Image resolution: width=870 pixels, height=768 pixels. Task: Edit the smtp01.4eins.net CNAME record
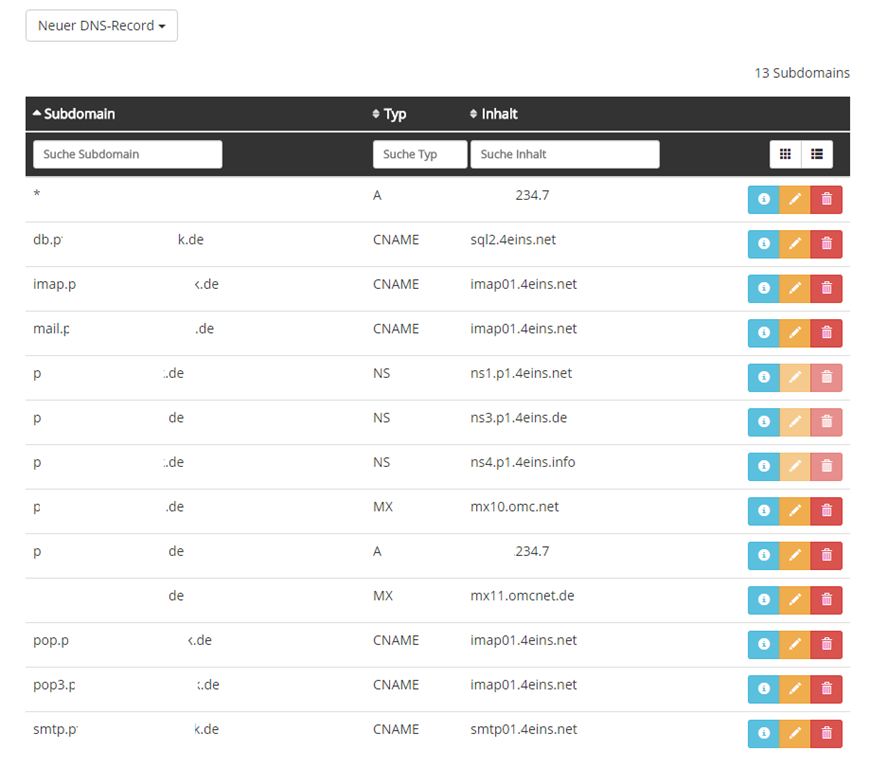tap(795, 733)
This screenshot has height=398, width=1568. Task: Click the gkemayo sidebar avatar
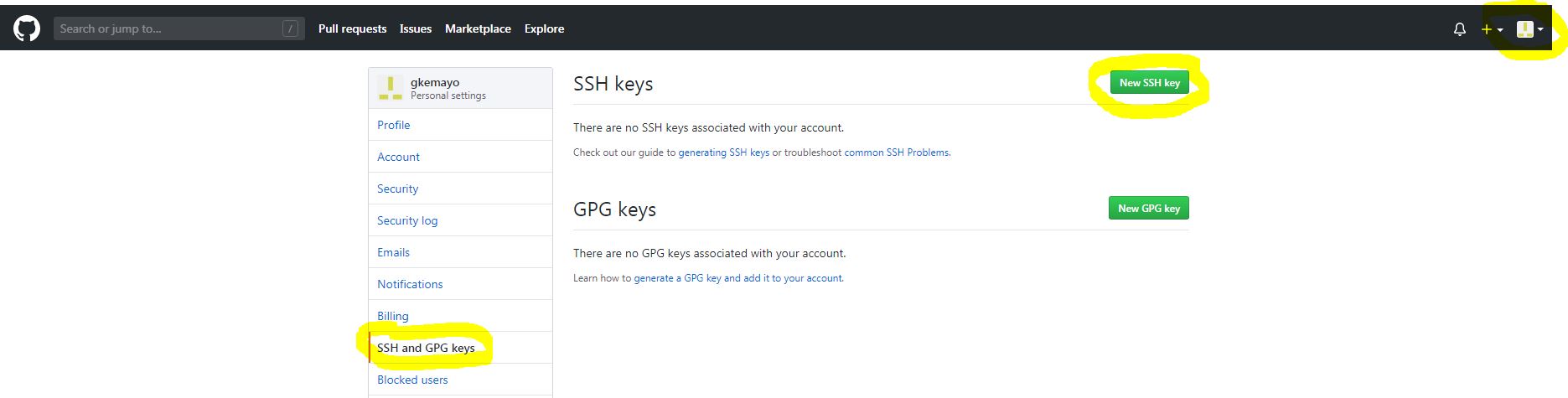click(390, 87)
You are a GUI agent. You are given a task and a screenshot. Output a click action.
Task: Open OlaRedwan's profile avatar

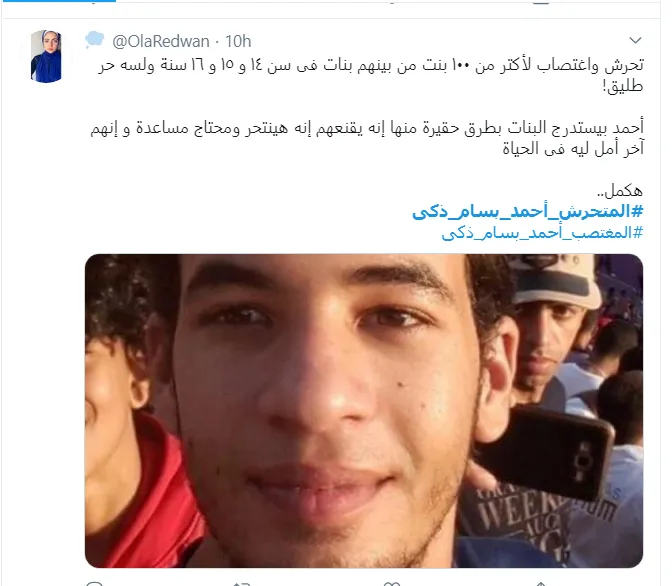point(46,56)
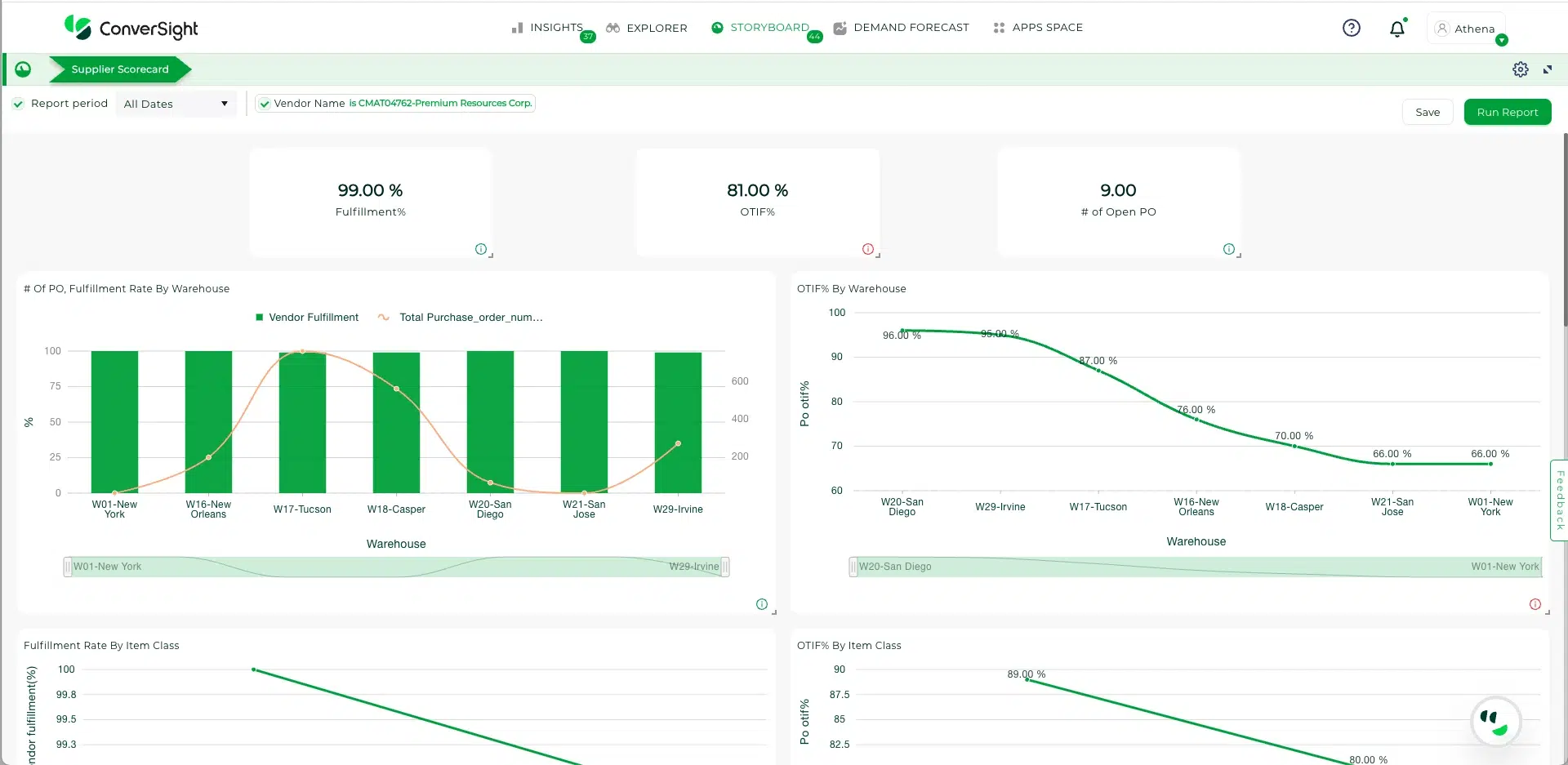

Work to complete -
Retype each record exactly as it stands, but do not include the pictures.

Written answer -
Image resolution: width=870 pixels, height=768 pixels. Task: Edit the smtp01.4eins.net CNAME record
tap(795, 733)
This screenshot has height=398, width=1568. Task: Click the gkemayo sidebar avatar
click(390, 87)
You are a GUI agent. You are given a task and a screenshot. Output a click action.
Task: Open OlaRedwan's profile avatar

point(46,56)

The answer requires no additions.